Required task: Count the lines in the material below that contain the string "computer", matching case exactly. Reply with the number only.

=== Dataset excerpts ===

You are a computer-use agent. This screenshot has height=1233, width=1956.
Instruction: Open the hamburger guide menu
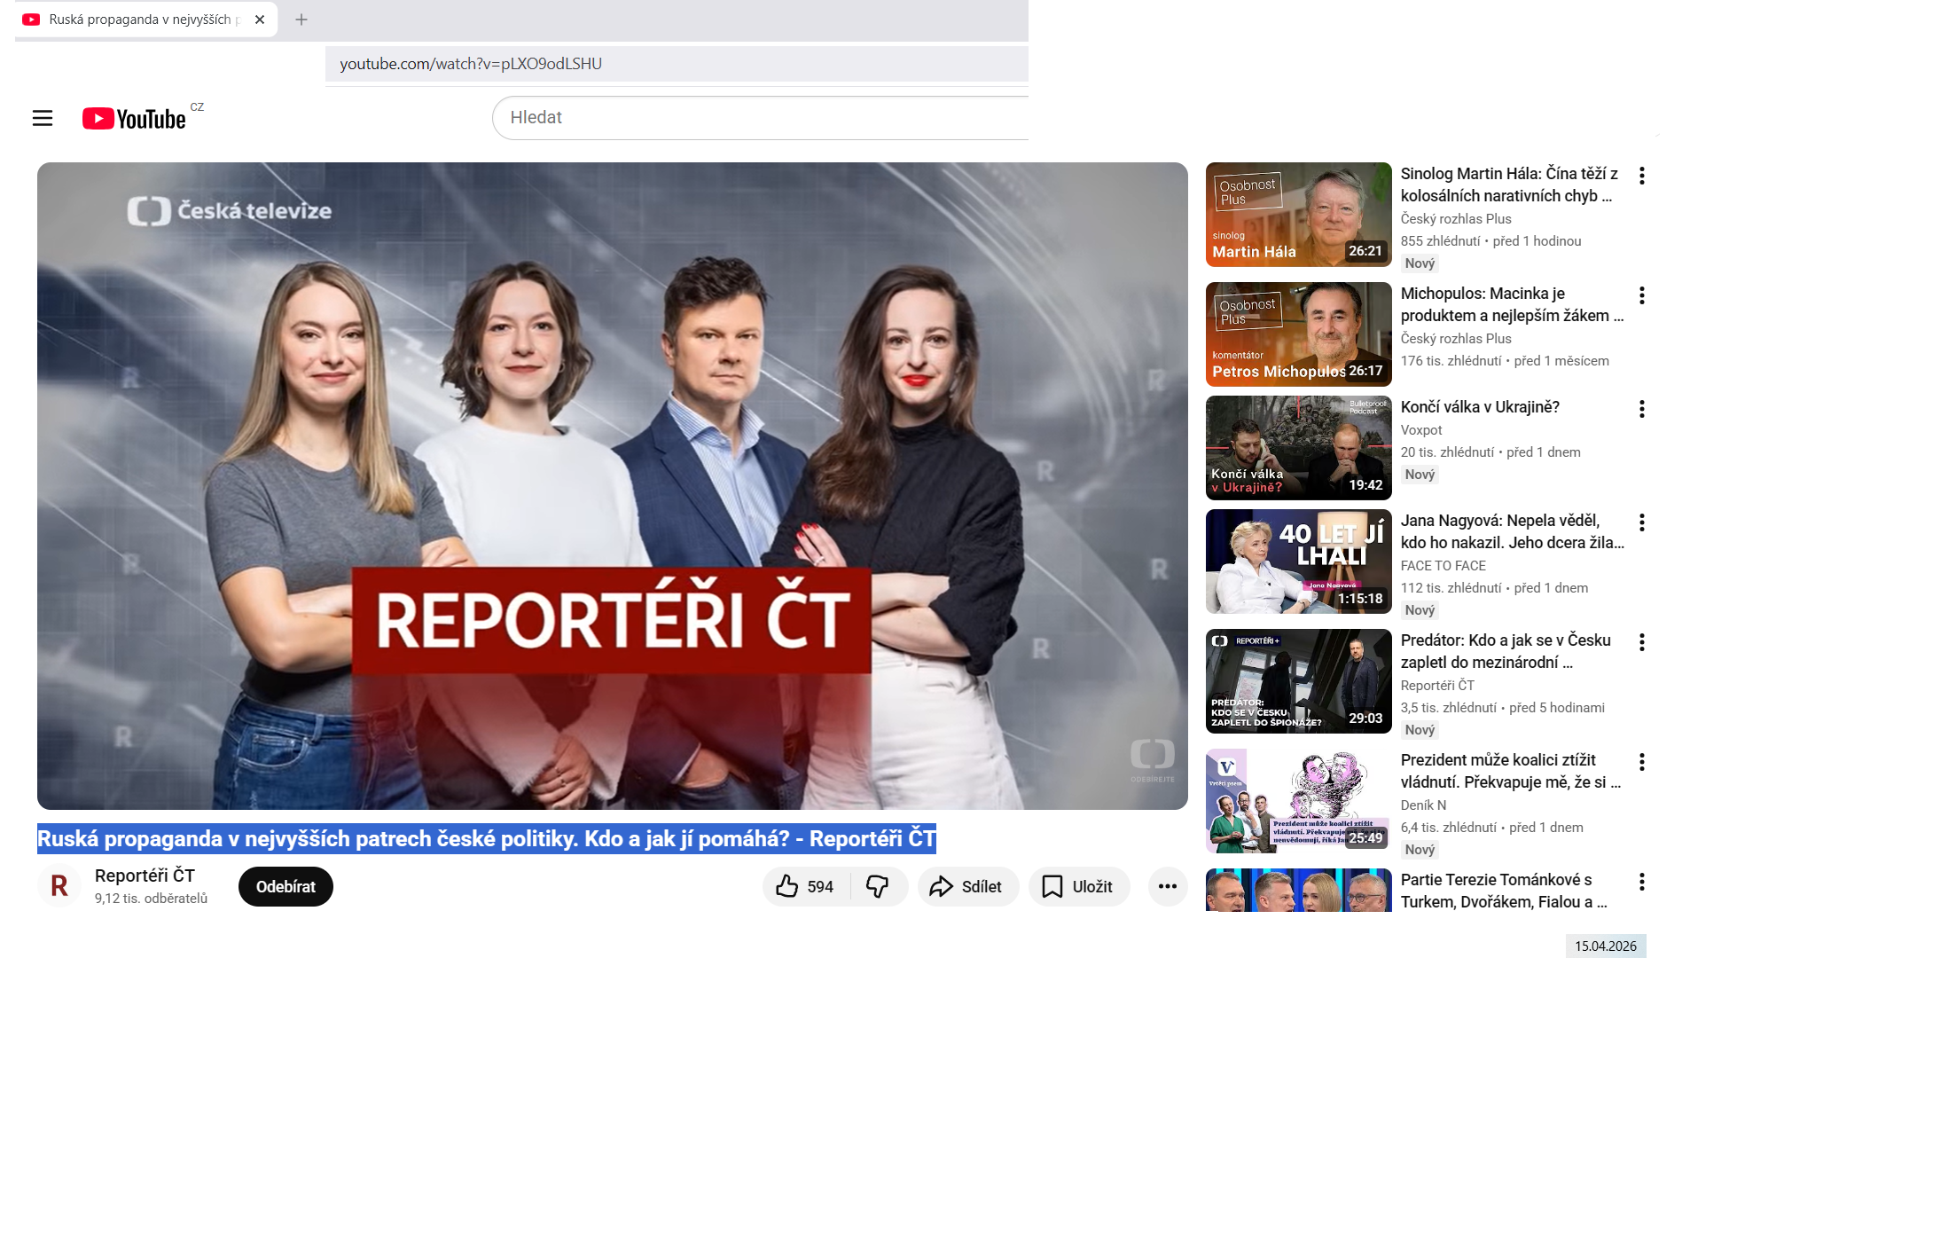coord(43,118)
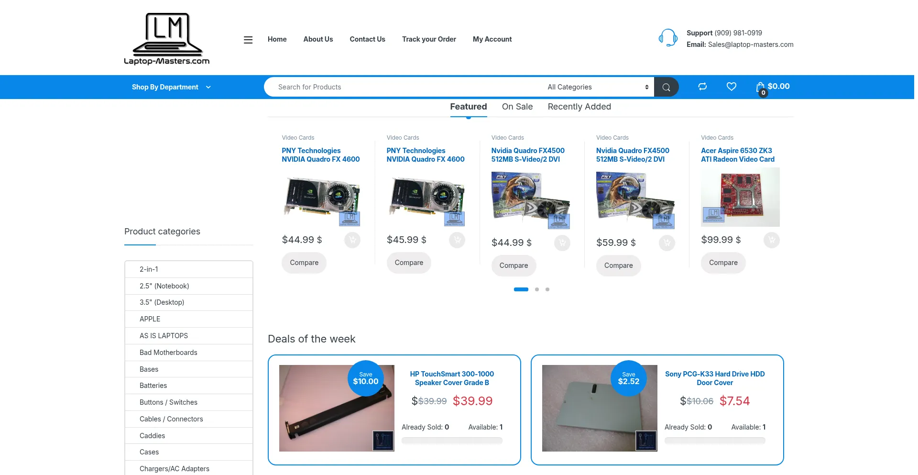
Task: Switch to the On Sale tab
Action: (x=517, y=107)
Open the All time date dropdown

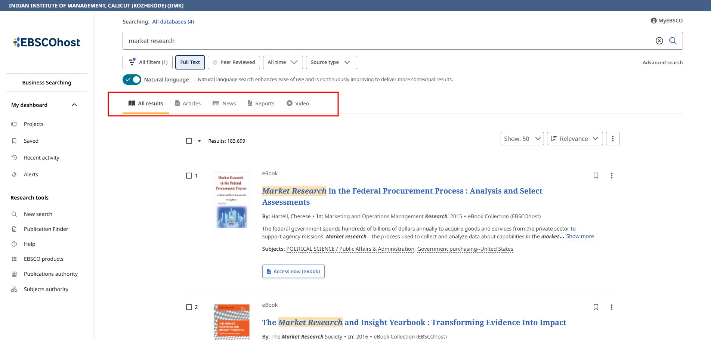coord(282,62)
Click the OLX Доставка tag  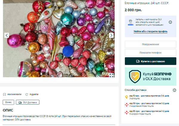point(27,102)
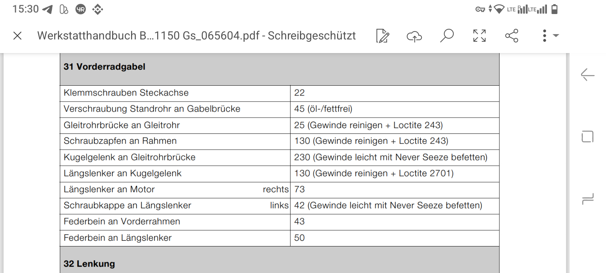Share the Werkstatthandbuch PDF
Viewport: 606px width, 273px height.
(512, 36)
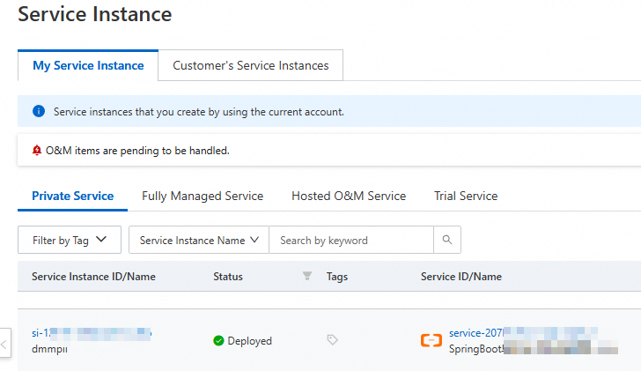Select the My Service Instance tab

pos(88,65)
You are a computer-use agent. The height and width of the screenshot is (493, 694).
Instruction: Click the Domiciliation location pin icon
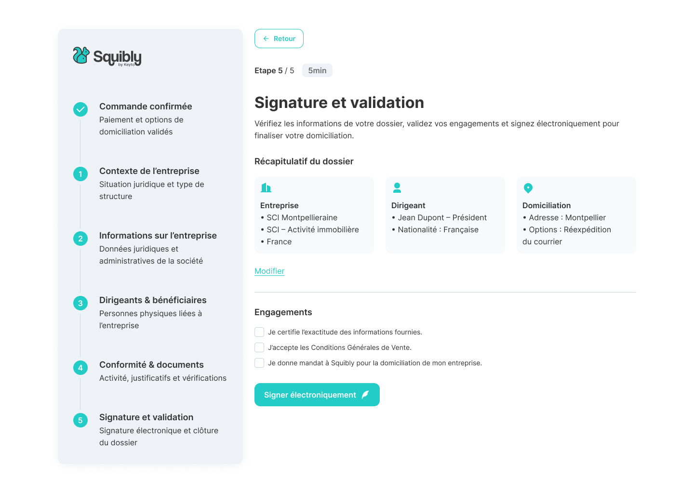pyautogui.click(x=528, y=188)
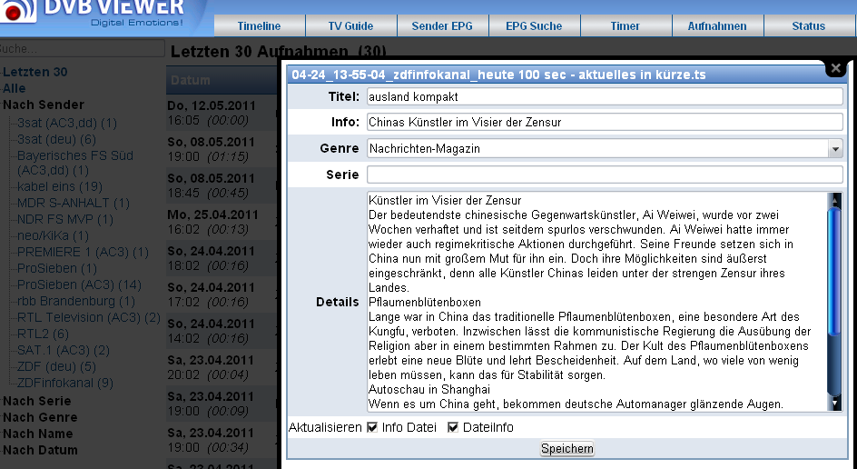
Task: Switch to the TV Guide tab
Action: (x=350, y=26)
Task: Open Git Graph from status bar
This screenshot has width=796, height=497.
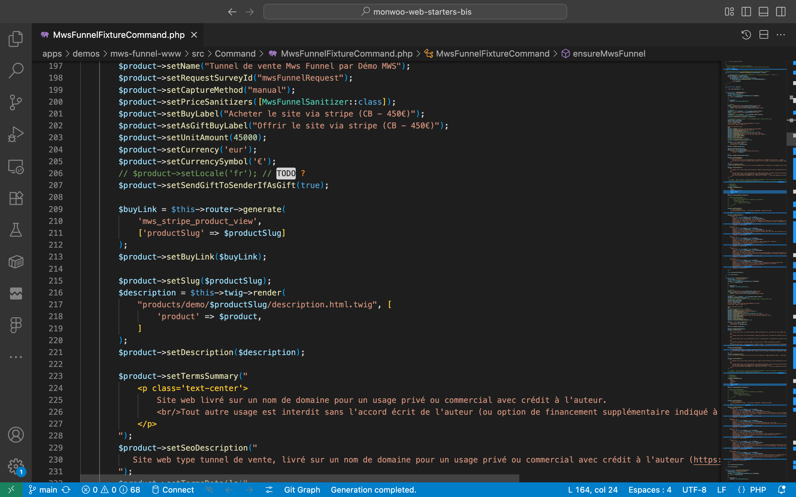Action: [x=302, y=490]
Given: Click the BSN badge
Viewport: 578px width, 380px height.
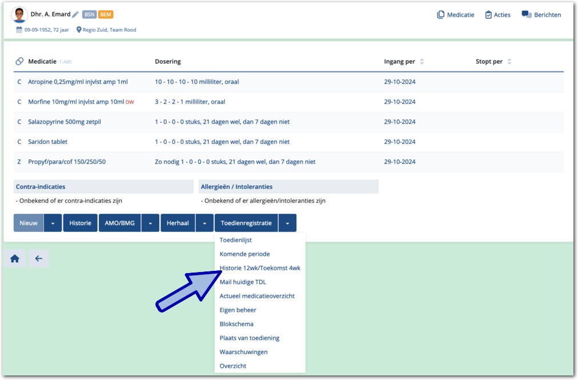Looking at the screenshot, I should [x=89, y=15].
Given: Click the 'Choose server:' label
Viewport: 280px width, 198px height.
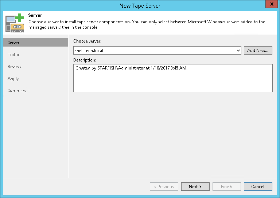Looking at the screenshot, I should tap(87, 41).
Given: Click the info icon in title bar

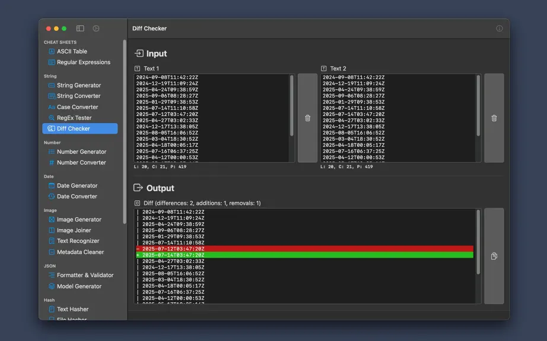Looking at the screenshot, I should click(499, 28).
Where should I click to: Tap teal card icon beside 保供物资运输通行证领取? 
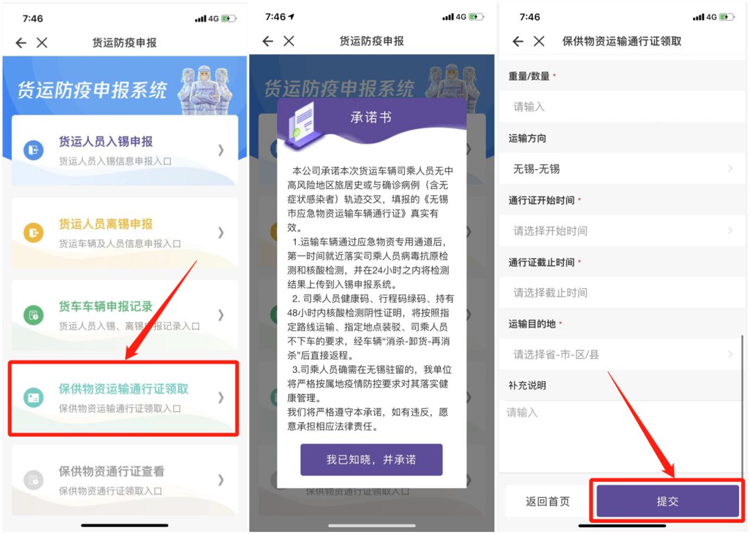[x=33, y=398]
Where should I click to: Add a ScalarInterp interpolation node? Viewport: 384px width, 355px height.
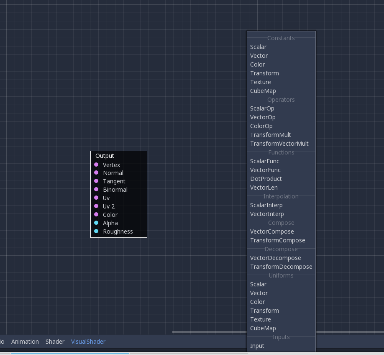point(266,205)
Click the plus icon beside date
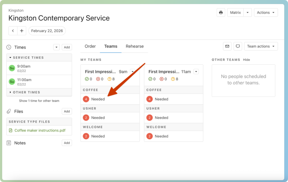 click(22, 31)
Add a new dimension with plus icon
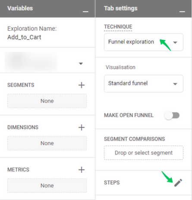192x200 pixels. [82, 127]
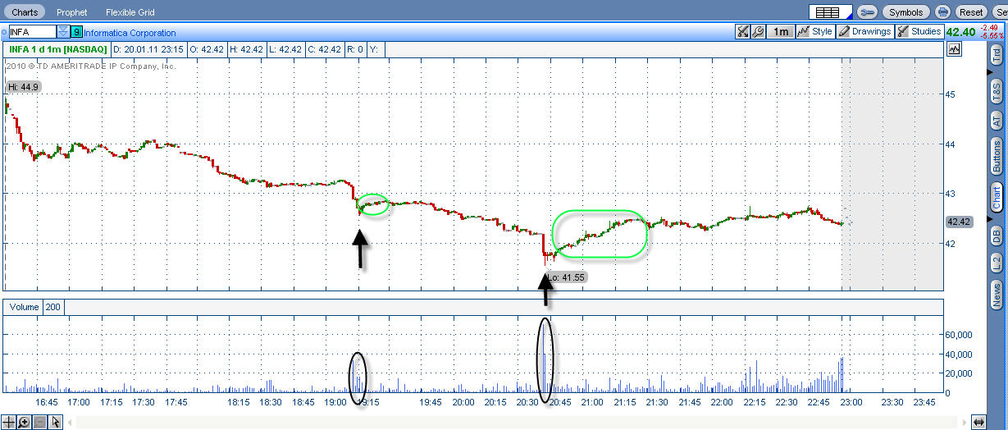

===

Result of the task: 2